## PASSAGE TO READ
For B you have a whole host of third party IP, verification library,
assertions, etc. that you can use

For A there are formal verification tools. They mathematically match A to B.
There is no need for that tool or anything in the chain to be open.

Synthesis is complex and an optimized synthesis is very important. Timing
closure is where a lot of this stuff comes to the forefront and that's the
part that vendors won't release. That's their secret of what sucks in their
chip, or what workarounds they have to use. You'll pry it from their dead cold
hands.

As an engineer I don't care about their secret. I care about making sure that
I don't have to chase down a synthesis bug and that their compiler gives me
the most optimized, fast design. Synplify used to be a third party product
that did FPGA synthesis (Synopsys bought them). They discontinued it, even
though though they had full specs/details from Xilinx/Altera. The main reason
is Xilinx/Altera tools are excellent. They know their chips better than anyone
and for marketing purposes it is in their interests to give you the tool that
does the fastest design, or smallest design. Otherwise you would switch to
their competitor.

## MATERIAL SUPPLIED

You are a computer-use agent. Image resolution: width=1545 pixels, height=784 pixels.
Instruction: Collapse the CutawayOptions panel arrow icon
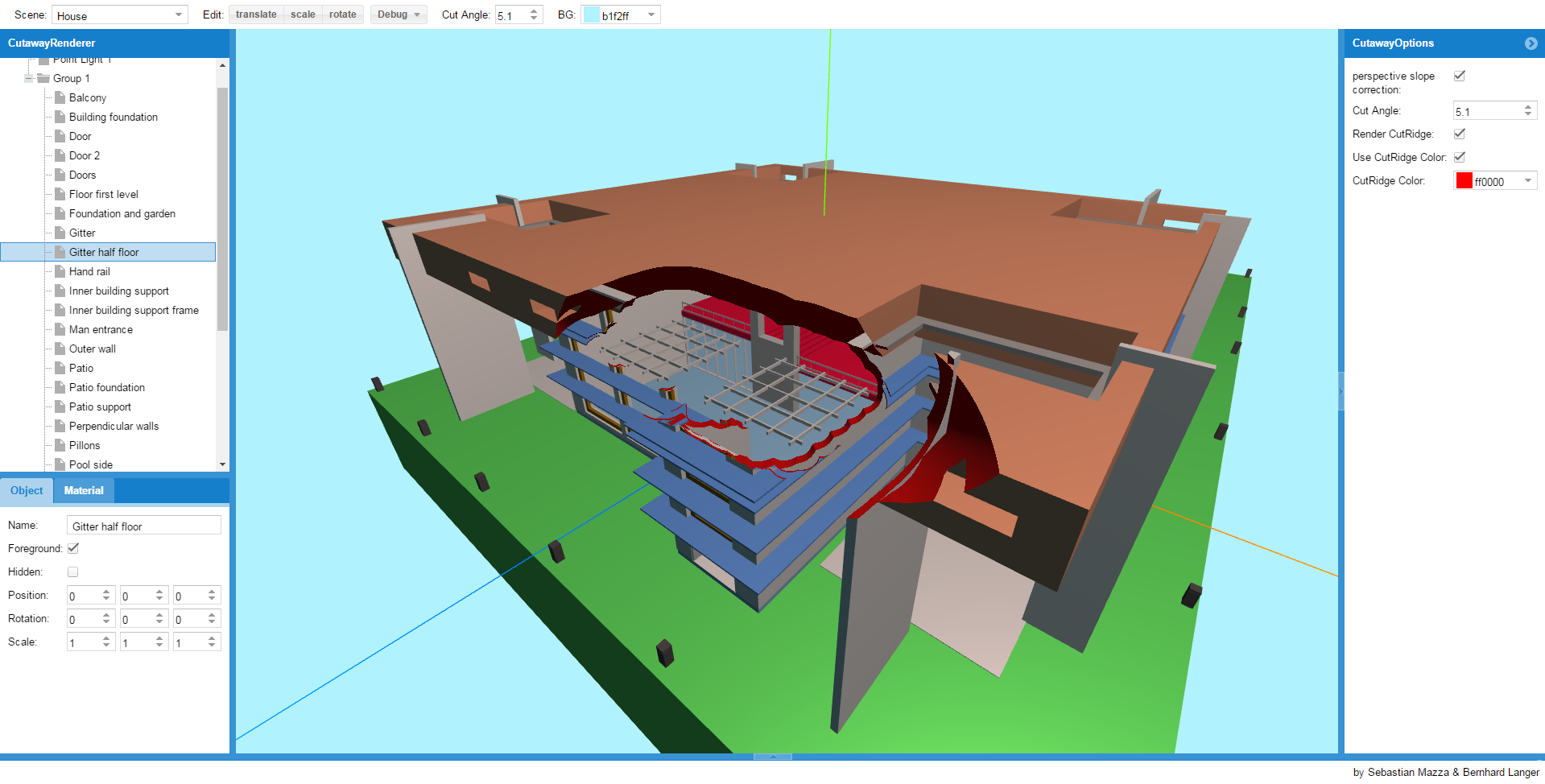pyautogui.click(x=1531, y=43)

...

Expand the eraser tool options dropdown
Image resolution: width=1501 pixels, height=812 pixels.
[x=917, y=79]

## WHAT IS NEEDED
Pick up the post about FPGA synthesis tools above where it stops, and add a few sentences in the same voice.

## ANSWER TO THE EXERCISE
I love the idea of what OP is trying to do but it is a solution in search of a
problem.

There is a bigger problem that an open source tool could solve and that is
Verilog simulation. Currently we have Icarus Verilog but someone should
improve it and add SystemVerilog support. Simulation is much easier to solve,
since there is a spec to design against, and has many more users. There aren't
good, inexpensive simulation tools. Simulation is as important as compilers.
Imagine a world where gcc didn't exist and you had to pay to get a good
compiler.

People will always stick to the big vendor for synthesis. I can't imagine a
day that they wouldn't.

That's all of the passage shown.